==== SELECTED EXTRACT
Melissa's Story

Clinical Trial Story
I was diagnosed with Crohn’s Disease at 17 years old as a senior in high school and completely refused to believe that anything was wrong with me. I quickly went through medication after medication until graduating to biologic medications. I had some limited success on biologics but even those medications were not helping to heal my digestive system.

It was incredibly difficult to accept that my life would not be what I had once thought it would be due to Crohn’s. I had to make the heartbreaking decision to stop working as a stage manager, my chosen career path, because I could not give it 100 percent due to my declining health.

Around this same time, I was hospitalized and we learned that I had failed on yet another biologic medication and that there were no other medications for Crohn’s currently on the market. My doctor referred me to a local practice where we met my clinical trial coordinator and the GI doctor in charge of the clinical trials who quickly become my new, and current, specialist.

The clinical trial coordinator and GI spent hours with me and my parents going over what options we had in terms of clinical trials and answered all of our questions. My decision came down to either having surgery to remove my colon or I could pick between two clinical trials. This was one of the scariest decisions I have ever made but I ultimately decided to participate in a clinical trial. I knew that surgery was not a cure for Crohn’s and wanted to try a clinical trial in order to see whether a new mechanism for delivering medication could help me enter remission.
========
==== RECORDED INFORMATION
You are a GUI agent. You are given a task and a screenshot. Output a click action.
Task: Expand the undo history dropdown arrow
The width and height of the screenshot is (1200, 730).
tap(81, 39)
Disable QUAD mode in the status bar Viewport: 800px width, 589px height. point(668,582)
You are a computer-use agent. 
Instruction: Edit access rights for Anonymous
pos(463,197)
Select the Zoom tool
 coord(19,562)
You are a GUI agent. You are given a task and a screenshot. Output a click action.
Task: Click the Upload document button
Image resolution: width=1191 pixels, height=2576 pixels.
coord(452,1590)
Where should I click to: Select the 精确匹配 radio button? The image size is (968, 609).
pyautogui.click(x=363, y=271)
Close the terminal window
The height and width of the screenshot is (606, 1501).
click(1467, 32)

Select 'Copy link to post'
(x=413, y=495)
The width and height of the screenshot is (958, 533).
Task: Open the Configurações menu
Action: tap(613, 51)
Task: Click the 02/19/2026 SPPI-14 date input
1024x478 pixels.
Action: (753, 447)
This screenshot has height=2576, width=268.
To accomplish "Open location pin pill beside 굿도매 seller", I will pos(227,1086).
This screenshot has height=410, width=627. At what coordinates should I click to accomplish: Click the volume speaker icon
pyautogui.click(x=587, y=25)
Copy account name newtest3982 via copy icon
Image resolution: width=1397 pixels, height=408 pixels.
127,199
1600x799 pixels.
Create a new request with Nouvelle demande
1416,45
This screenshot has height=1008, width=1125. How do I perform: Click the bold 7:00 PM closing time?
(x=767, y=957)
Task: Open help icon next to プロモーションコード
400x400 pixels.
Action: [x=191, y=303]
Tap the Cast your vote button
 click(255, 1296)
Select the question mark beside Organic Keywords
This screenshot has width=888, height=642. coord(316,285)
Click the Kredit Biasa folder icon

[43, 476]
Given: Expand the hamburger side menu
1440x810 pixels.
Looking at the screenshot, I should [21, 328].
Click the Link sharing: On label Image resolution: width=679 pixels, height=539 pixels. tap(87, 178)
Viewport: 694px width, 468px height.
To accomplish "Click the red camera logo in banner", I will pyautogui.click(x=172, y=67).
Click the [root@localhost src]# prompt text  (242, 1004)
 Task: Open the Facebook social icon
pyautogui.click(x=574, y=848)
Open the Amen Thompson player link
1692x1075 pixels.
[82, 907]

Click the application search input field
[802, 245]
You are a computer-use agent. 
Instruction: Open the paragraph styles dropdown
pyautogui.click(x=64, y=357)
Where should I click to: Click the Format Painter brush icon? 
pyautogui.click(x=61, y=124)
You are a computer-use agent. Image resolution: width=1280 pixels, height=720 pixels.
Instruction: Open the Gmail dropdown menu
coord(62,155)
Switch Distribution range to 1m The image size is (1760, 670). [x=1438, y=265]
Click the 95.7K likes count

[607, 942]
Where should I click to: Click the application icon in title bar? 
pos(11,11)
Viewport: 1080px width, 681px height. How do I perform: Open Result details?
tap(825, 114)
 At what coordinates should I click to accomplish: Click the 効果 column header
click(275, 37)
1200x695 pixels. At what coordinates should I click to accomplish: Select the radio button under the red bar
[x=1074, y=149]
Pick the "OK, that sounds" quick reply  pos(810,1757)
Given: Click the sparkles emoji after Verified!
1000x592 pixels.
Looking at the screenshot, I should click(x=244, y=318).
========
• [WORK REQUEST 1]: Quote the part of Melissa's story that runs from "The clinical trial coordinator" to "me enter remission.".
• [WORK REQUEST 2]: According to Melissa's story, at what age was Melissa diagnosed with Crohn's Disease?

• [YOUR SOLUTION 1]:
The clinical trial coordinator and GI spent hours with me and my parents going over what options we had in terms of clinical trials and answered all of our questions. My decision came down to either having surgery to remove my colon or I could pick between two clinical trials. This was one of the scariest decisions I have ever made but I ultimately decided to participate in a clinical trial. I knew that surgery was not a cure for Crohn’s and wanted to try a clinical trial in order to see whether a new mechanism for delivering medication could help me enter remission.

• [YOUR SOLUTION 2]: At 17 years old, as a senior in high school.